Шкипер заметил на поле камзола белое пятно от просыпанной муки и начал подчеркнуто внимательно отряхивать его ладонью. Его так заинтересовала вдруг чистка одежды, что он перестал замечать всех вокруг, и в первую очередь механика-водителя, так беспардонно перебившего его на самом интересном месте. Шкипер не знал, что торопыга танкист никогда не отличался усидчивостью и всегда старался забежать вперед, опережая события. Из-за этого он делил почетное первое место по нарядам вне очереди с другом Витькой Чаликовым, периодически вырываясь вперед с заметным отрывом.
— Великий Дракон сказал, что будет позже. Он в курсе, что вы его ждете, — устало обронил Степаныч.
— И кого только не встретишь на пожаре, — пробормотал Шкипер, но так, чтобы командир услышал. — Яркие зрелища всех притягивают, как маяк на мысе.
— А что люди подумают? — не стерпел Ковалев. Он не собирался делать вид, что не услышал реплики, адресованной в его сторону.
— Настоящему капитану плевать, что о нем думают. Главное — победа. Любой ценой. — Своих взглядов новый знакомый придерживался твердо и менять не собирался.
Как нельзя кстати вмешался Иван, что бывало с ним постоянно.
— Как «маяк на мысе», — запоздавшим эхом повторил Суворин слова Шкипера. — Восхитительная метафора. — Слово «восхитительная» он несколько раз слышал от фельдшера Эллочки из медбата, когда она выковыривала плоскогубцами из его спины и другой части тела пониже осколки от мины. Привет от фашистского минометчика разорвался далеко, но иззубренные кусочки металла попали в тело танкиста. Убить не убили, но «шкуру» гвардейцу издырявили. Обрабатывая раны, Элла постоянно громко охала и говорила «восхитительно». Сегодня это слово пришлось к месту.

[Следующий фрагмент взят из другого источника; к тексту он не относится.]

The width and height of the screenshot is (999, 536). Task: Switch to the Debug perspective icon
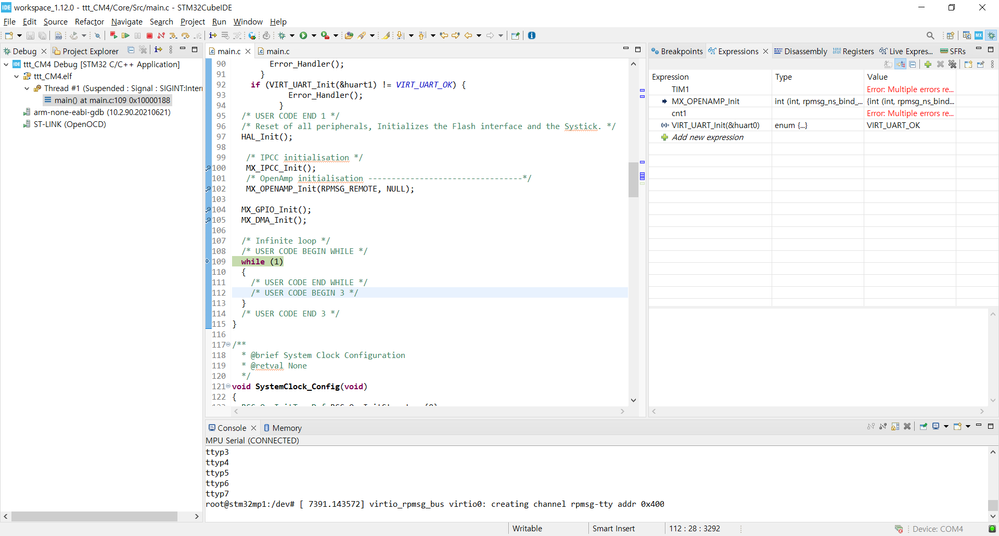991,36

— Молодой человек далеко пойдет с таким широким кругозором. — Шкипер доброжелательно и внимательно разглядывал Ивана, склонив голову на плечо. — Вы уж поверьте. Я в людях редко ошибаюсь.
Иван зарделся, что с ним редко случалось. Он двинулся к срубу колодца, где уже плескались танкисты, смывая с рук пыль и розовую пыльцу.

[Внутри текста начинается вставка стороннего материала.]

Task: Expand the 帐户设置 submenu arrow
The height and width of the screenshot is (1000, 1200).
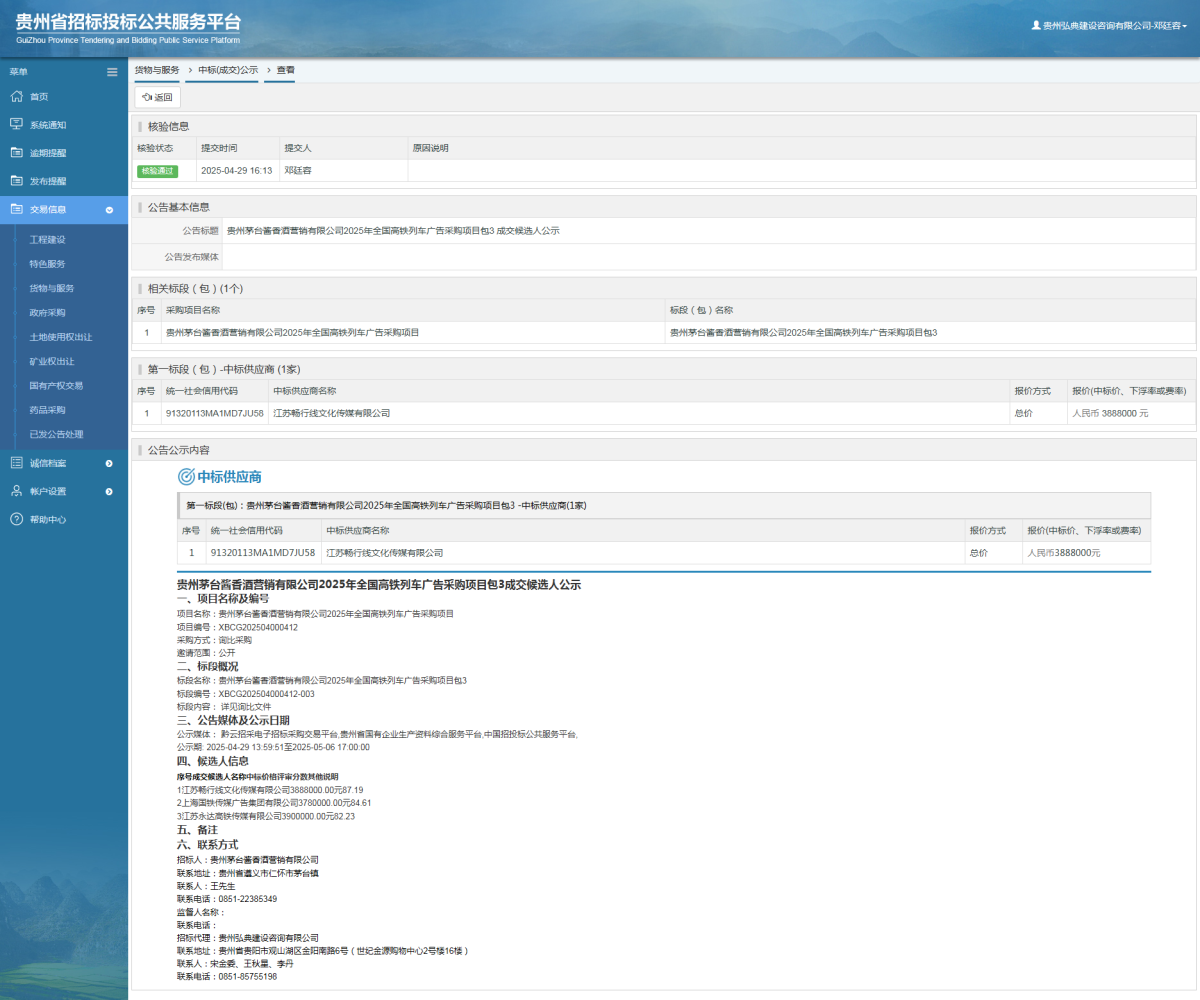Action: point(109,491)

— Слышь, восхитительный ты наш, — не удержался Чаликов, наклоняясь к земле и складывая ладони лодочкой. — Слей воды из ведра.

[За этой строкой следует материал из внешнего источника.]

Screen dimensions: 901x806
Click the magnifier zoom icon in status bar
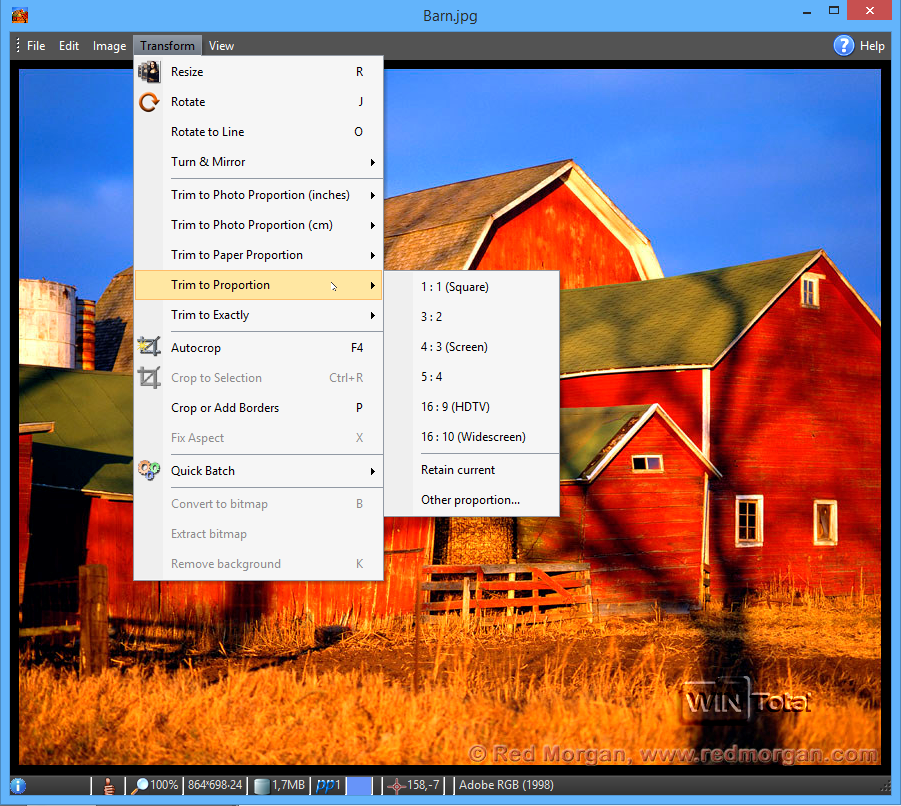(x=141, y=786)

— О-о, восхитите-эт-эльная водичка! — сказал Марис, отфыркиваясь и растирая лицо.
— А-а! — заверещал Витька. — Так нечестно!
Доморощенный лингвист так щедро плеснул из ведра на подставленные руки, что окатил и голову, и шею. Залилось за шиворот и пониже.
— Шуток не понимаешь? Без юмора можно быстро превратиться в солдафона, товарищ гвардии сержант.
— Правда, восхитительно, ага? Добавить? — поинтересовался Суворин, опуская на веревке ведро в колодец за новой порцией студеной водицы.
Танкисты шумной гурьбой направились в дом. Из окон тянуло аппетитными запахами.
— Сеньор капитан, — Шкипер церемонно обратился к Ковалеву, — обед готов!
— Обедать! — с удовольствием проговорил Иван, потирая руки.